Ming Nomchong, photographer
“I’ve been in the Northern Rivers for 15 years — long enough to witness the region shift, shaped by the artists, designers, and small businesses who have steadily built a community here.”
Her connection to the region runs deeper than convenience; it’s a chosen pace, one she has no intention of trading for anything more frenetic. “Am I here forever?” Nomchong ponders. “Yeah, I think so… I love coming back here for the quiet of nature. I've got wallabies in the backyard.”
Spend as little as a day with her and this makes perfect sense. The beaches and bush tracks, the surf breaks, the early mornings — they are all part of her process. The region offers both stimulus and solitude, a rhythm of slowing down enough to notice the things others might walk past. That instinct for observation, almost meditative in its pace, is embedded in everything she photographs.
Ask Nomchong about her favourite surf spots and the answers are instant — Broken Head or Belongil, depending on the swell. The choice speaks to the same ease that defines her work: unforced, grounded in what feels right that day.
Her life here is lived outside: barefoot, always moving between saltwater and open air. She prefers sunrise to sunset, a morning surf over anything indoors, and will always choose film over digital.
Slowing down and learning how to trust the instinct that keeps pulling her back to nature imbues Nomchong’s photographs. The hours she spends in or near the ocean — swimming, surfing, watching the horizon — are as much the work as when she wields a camera. They sharpen her eye and leave enough quiet for ideas to surface.
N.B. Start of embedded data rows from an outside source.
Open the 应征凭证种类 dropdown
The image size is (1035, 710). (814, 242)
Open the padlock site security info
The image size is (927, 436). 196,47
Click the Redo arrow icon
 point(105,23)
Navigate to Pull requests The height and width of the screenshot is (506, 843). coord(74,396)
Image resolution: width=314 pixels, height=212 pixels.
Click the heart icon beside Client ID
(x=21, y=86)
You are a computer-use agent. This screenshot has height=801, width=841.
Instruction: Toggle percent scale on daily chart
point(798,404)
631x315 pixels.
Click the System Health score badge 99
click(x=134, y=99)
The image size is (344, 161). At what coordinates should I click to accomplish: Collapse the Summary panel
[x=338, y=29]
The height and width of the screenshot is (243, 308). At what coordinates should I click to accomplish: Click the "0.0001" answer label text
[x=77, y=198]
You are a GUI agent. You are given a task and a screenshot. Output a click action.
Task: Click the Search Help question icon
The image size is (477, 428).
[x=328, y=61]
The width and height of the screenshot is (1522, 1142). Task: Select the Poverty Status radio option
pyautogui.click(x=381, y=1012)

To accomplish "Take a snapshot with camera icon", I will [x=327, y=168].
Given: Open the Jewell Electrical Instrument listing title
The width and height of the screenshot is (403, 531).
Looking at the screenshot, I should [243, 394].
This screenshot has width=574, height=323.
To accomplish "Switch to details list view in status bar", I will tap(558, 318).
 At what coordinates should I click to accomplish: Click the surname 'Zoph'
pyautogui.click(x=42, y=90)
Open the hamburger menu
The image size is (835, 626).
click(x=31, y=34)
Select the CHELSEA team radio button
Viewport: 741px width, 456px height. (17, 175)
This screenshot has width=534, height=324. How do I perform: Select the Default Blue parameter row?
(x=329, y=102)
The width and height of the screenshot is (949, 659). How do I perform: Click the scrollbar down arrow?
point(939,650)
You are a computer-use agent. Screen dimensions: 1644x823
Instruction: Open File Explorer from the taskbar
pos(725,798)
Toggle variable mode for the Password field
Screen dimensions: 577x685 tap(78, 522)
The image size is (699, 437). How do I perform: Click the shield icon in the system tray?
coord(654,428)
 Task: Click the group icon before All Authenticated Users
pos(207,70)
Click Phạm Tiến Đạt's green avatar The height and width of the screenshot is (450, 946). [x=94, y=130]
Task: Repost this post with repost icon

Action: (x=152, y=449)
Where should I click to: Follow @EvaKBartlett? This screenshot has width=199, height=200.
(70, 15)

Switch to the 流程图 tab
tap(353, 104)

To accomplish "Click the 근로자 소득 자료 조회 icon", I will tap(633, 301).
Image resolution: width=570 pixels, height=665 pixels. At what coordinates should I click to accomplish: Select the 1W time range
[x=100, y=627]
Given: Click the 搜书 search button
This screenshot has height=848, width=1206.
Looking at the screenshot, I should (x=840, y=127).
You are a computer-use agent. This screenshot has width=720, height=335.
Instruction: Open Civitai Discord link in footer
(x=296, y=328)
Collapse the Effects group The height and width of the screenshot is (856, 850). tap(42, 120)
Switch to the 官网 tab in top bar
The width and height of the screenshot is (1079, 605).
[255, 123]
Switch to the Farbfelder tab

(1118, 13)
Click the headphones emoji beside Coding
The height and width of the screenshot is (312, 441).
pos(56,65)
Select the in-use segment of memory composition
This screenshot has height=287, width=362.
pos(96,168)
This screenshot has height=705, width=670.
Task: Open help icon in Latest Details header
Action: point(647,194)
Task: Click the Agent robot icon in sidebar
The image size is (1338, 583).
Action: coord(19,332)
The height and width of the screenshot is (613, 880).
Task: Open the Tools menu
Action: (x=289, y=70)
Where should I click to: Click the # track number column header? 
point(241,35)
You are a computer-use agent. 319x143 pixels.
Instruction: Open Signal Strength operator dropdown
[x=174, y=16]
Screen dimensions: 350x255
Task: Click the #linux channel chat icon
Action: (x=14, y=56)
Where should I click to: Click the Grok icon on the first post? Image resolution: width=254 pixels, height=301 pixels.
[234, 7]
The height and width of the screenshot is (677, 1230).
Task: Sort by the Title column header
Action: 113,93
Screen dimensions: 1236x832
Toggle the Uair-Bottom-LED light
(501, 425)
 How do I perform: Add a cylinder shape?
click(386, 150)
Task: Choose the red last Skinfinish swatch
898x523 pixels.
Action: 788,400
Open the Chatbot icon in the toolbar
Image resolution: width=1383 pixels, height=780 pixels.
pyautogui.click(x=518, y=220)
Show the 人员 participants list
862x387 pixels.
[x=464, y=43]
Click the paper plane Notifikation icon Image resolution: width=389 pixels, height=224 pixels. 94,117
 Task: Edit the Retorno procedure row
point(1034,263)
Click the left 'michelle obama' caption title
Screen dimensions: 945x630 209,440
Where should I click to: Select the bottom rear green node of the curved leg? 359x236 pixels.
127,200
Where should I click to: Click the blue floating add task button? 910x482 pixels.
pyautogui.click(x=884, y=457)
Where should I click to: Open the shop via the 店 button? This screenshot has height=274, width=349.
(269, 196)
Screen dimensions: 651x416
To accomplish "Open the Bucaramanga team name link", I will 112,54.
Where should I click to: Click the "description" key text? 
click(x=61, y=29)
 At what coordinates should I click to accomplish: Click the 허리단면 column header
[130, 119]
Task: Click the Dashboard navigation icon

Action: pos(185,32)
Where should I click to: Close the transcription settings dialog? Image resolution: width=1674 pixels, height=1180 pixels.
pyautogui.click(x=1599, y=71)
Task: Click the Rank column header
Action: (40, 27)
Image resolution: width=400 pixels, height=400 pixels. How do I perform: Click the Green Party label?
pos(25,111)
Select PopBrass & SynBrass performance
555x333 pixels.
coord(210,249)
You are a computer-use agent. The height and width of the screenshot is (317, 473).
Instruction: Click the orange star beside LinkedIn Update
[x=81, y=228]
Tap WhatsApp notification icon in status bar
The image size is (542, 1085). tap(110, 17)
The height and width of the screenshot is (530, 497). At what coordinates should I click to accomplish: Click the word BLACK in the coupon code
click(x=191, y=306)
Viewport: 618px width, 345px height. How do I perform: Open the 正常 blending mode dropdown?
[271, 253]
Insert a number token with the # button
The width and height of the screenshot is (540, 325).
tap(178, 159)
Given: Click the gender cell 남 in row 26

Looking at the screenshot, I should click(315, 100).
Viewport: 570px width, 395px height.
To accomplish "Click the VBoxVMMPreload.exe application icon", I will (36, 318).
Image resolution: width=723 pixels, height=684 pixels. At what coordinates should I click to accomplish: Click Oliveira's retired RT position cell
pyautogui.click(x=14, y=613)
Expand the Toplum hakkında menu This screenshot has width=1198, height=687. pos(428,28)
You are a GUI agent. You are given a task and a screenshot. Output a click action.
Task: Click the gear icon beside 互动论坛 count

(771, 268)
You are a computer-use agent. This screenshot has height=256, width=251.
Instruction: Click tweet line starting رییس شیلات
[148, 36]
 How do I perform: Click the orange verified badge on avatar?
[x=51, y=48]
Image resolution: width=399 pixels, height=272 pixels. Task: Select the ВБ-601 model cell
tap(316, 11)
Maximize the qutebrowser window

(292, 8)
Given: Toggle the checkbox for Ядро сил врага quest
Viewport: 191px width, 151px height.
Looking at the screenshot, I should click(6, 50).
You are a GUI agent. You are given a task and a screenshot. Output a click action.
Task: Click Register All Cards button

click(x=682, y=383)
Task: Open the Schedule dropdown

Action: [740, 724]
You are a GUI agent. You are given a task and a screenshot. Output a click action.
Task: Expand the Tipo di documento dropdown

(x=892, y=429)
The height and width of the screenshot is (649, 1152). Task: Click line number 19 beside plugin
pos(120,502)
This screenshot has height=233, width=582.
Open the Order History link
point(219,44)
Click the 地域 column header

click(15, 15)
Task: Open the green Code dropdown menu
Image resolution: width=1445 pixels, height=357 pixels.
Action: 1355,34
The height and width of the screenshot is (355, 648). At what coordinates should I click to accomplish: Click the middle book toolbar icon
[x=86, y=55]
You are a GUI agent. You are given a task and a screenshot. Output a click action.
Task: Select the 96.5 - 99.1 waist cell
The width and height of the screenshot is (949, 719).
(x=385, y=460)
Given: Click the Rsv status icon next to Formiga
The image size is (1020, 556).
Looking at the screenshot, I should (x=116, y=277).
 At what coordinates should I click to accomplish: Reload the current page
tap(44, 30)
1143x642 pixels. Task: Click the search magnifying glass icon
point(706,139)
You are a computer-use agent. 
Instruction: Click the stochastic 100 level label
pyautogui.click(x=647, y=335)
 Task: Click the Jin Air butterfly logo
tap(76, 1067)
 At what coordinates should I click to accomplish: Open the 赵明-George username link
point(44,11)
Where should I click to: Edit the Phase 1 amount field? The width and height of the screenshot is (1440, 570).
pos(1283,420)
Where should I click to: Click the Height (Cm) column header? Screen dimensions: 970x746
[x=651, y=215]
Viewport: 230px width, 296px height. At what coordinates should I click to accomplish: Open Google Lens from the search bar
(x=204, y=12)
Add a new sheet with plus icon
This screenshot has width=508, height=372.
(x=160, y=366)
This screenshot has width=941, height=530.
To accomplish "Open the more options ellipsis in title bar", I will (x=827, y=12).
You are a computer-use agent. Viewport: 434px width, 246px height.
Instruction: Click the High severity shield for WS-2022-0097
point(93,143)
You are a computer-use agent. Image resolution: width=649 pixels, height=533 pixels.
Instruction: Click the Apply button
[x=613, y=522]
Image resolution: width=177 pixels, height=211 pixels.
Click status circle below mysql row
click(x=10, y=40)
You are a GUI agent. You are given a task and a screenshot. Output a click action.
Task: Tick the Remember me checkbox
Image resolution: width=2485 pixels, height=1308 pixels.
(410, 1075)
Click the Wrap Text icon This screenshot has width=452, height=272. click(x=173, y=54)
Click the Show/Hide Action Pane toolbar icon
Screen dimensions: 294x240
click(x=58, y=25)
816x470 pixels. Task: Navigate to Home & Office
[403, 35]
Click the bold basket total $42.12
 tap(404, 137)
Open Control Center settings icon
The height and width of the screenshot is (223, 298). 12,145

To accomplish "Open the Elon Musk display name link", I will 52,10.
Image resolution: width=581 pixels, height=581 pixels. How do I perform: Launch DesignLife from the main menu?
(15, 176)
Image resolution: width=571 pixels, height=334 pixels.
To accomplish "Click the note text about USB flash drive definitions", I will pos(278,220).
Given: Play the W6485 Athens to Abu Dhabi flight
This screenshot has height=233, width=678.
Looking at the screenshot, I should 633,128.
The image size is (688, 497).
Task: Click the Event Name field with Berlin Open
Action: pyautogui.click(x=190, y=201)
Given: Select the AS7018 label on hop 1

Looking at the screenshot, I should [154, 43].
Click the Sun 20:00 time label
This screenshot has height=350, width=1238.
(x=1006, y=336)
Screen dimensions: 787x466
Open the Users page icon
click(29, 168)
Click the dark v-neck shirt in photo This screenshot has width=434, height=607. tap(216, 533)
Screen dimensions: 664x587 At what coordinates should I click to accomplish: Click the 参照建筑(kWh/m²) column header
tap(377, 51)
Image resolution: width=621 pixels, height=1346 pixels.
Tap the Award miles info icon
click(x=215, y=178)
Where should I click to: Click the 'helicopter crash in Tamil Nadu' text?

She remembers the moment she picked up her first camera in art school — a Hasselblad she still owns — and feeling a kind of kismet. But her path wasn’t predetermined. While friends moved quickly into degrees and careers, Nomchong followed only what she loved: art, photography and the pull towards images that felt open and elemental. Her work, then and now, revolves around those same themes of space, light, the human form and the natural world — always approached with a romantic, subtly nostalgic sensibility.
“Standout points about Byron are definitely the surf and the beaches. The Pass is amazing, Wategos, the lighthouse, the bushwalking – oh my gosh so many things.”
Her inspirations remain steady, too: time outdoors, the ocean, the texture of the landscape, and the kind of slow, observational practice that invites ideas to rise intuitively. While she loves exhibitions, old art books and hours browsing bookstores, nature is the constant thread that resets her, and recalibrates her eye.
Travelling the coastline with Nomchong made one thing obvious: the life she has built and the images she creates are part of the same story. For her, it’s all connected. Home, work, coastline, rhythm — life lived close to the elements, and a body of work that captures their honesty.